QUELLENAUSZUG:

----------

Billigere Elektroautos
Die Preiserhöhungen dienen nach Einschätzung von Denis Schemoul, Autoanalyst bei S&P Global, auch dazu, Rabatte bei Elektroautos zu finanzieren. Er sprach von einer „indirekten Subvention“, welche die Käufer von Verbrennern an die Käufer der Elektroautos zahlten. Denn während die Benzin- und Dieselautos teurer wurden, wurden die Preise für Hybrid- und Elektrofahrzeuge gleich gelassen oder gesenkt. So kostet etwa das VW-Modell ID.3 derzeit – einschließlich einer hauseigenen Kaufprämie – in Deutschland etwa weniger als 30.000 Euro.
Auch Alastair Bedwell, Antriebsexperte bei GlobalData, geht von weiteren Preissenkungen aus. „Das wird wahrscheinlich nächstes Jahr passieren.“ Der Absatz von Elektroautos dürfte seiner Einschätzung nach in Europa einschließlich Großbritannien, Norwegen, der Schweiz, Island und Liechtenstein um 41 Prozent auf 3,1 Mio. Fahrzeuge hochschnellen.

----------

BEREITGESTELLTE ANGABEN:

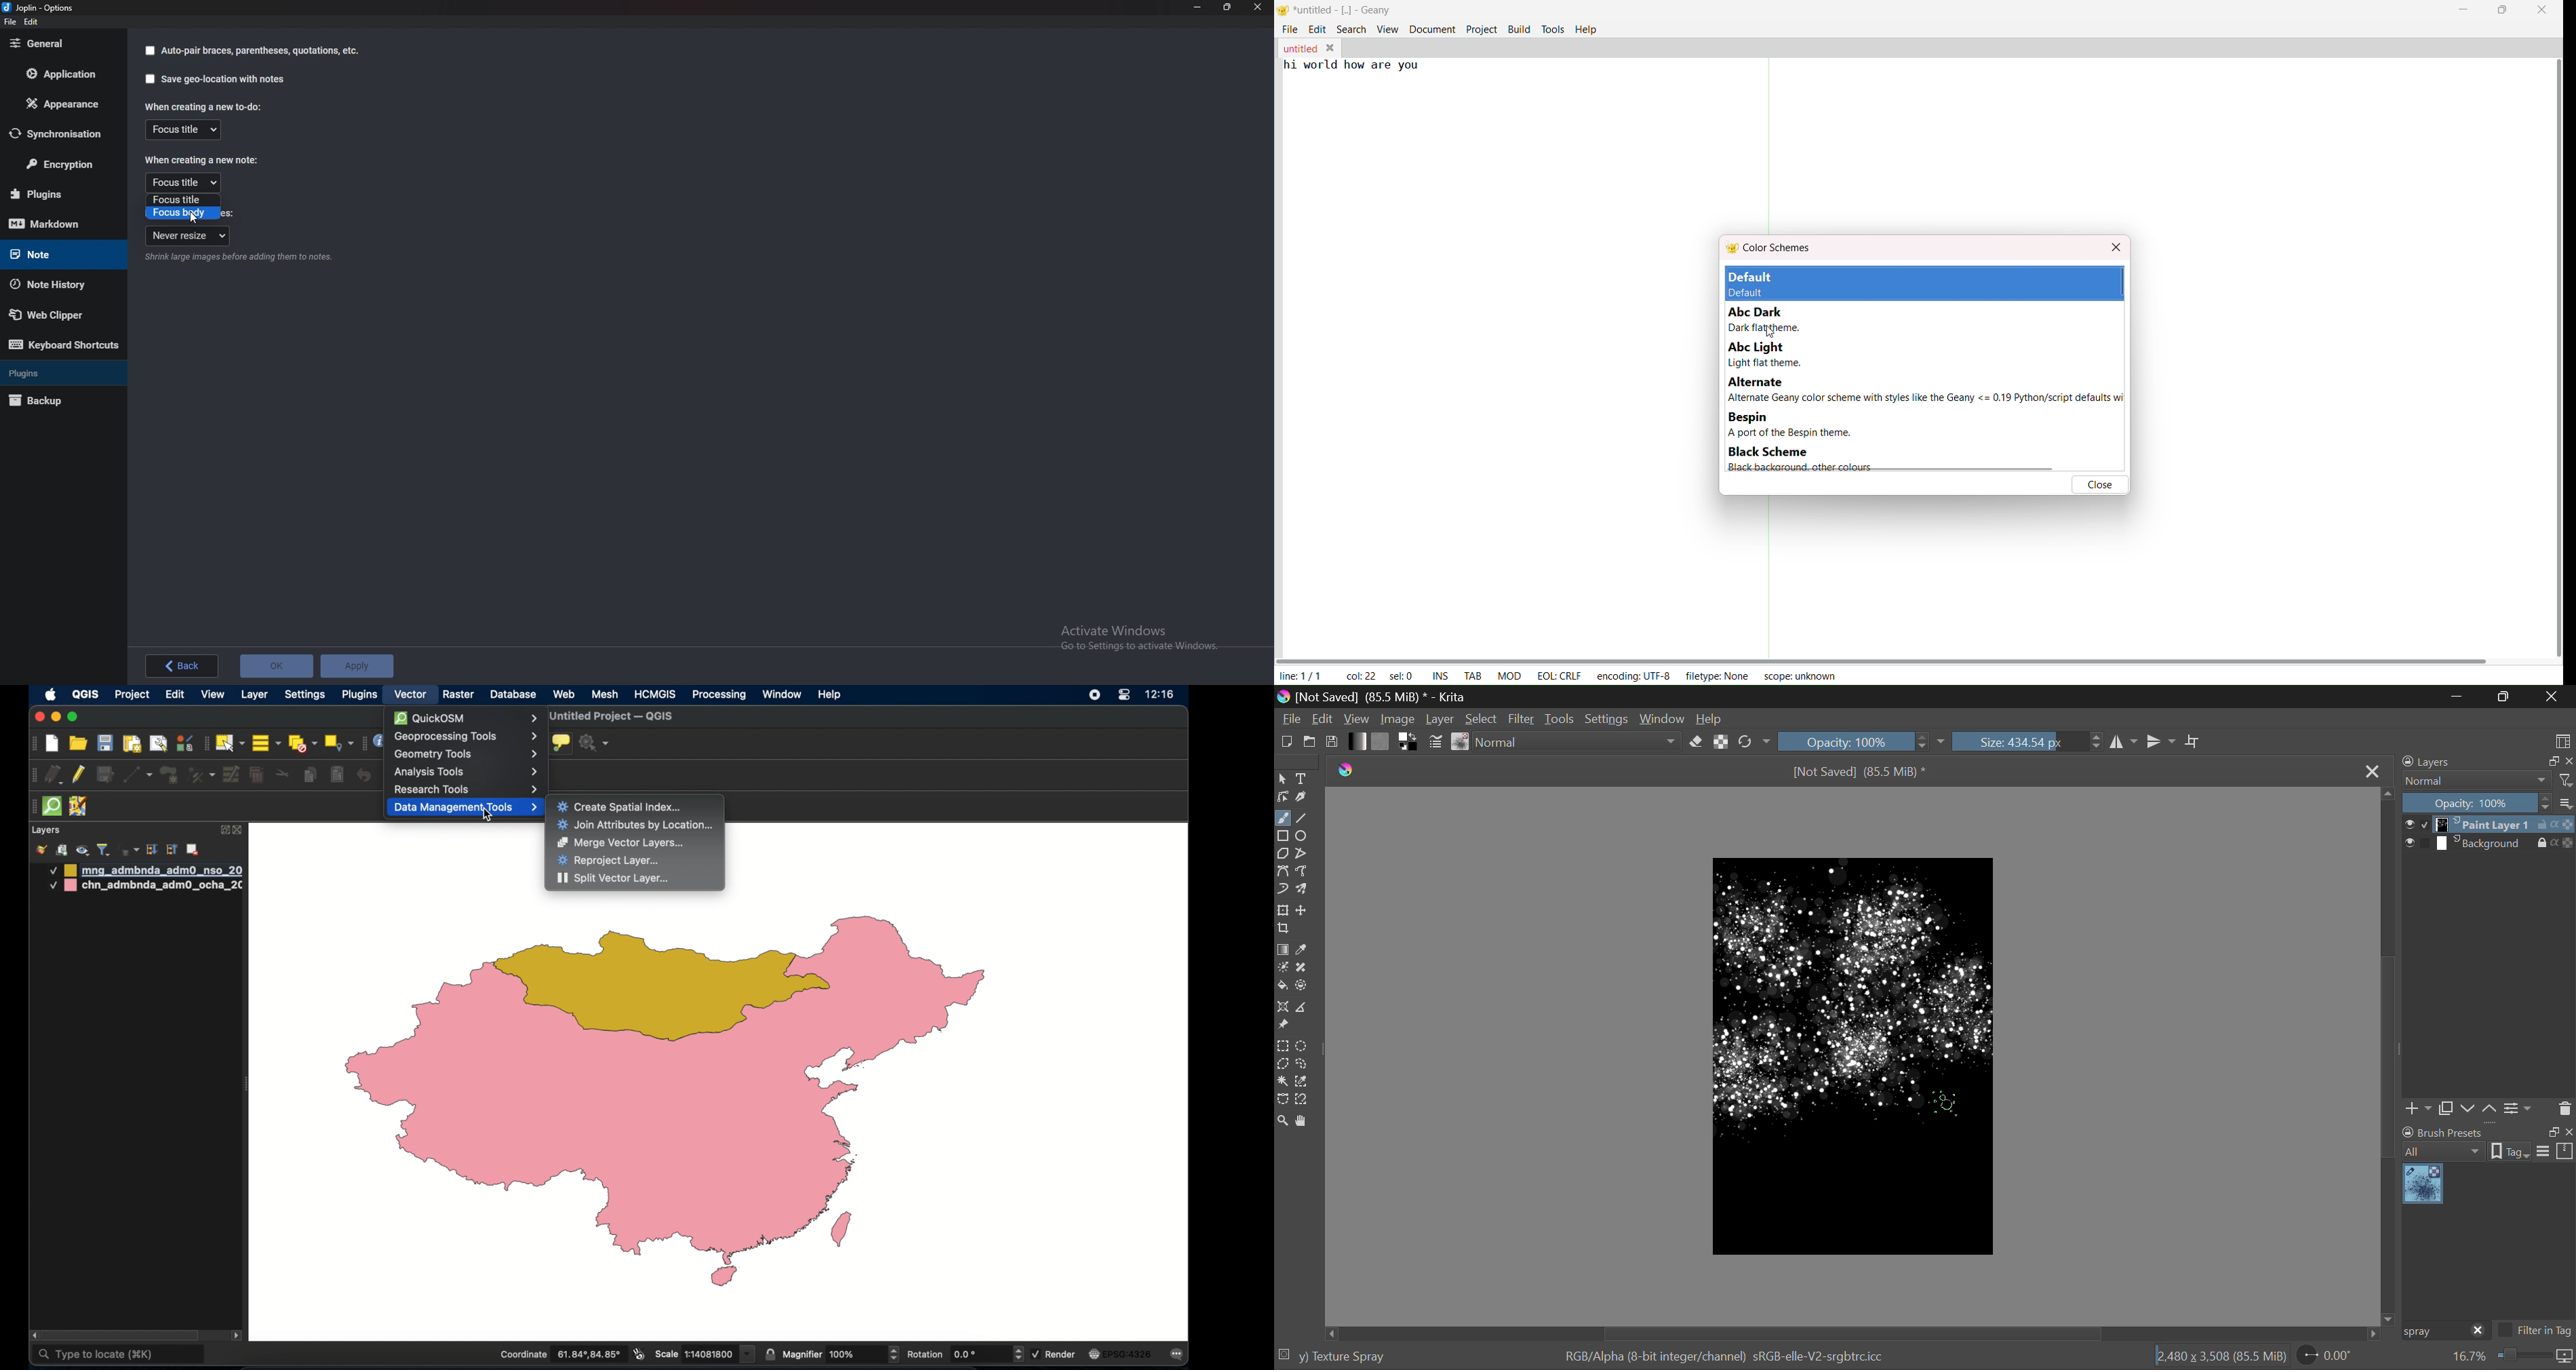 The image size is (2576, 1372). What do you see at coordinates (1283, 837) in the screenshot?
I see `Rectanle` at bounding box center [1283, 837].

----------

ZU ERLEDIGEN: Um wie viel Prozent dürfte der Absatz von Elektroautos in Europa laut Alastair Bedwell im Quellenauszug über billigere Elektroautos steigen?

LÖSUNG UNTEN: Um 41 Prozent, auf 3,1 Mio. Fahrzeuge.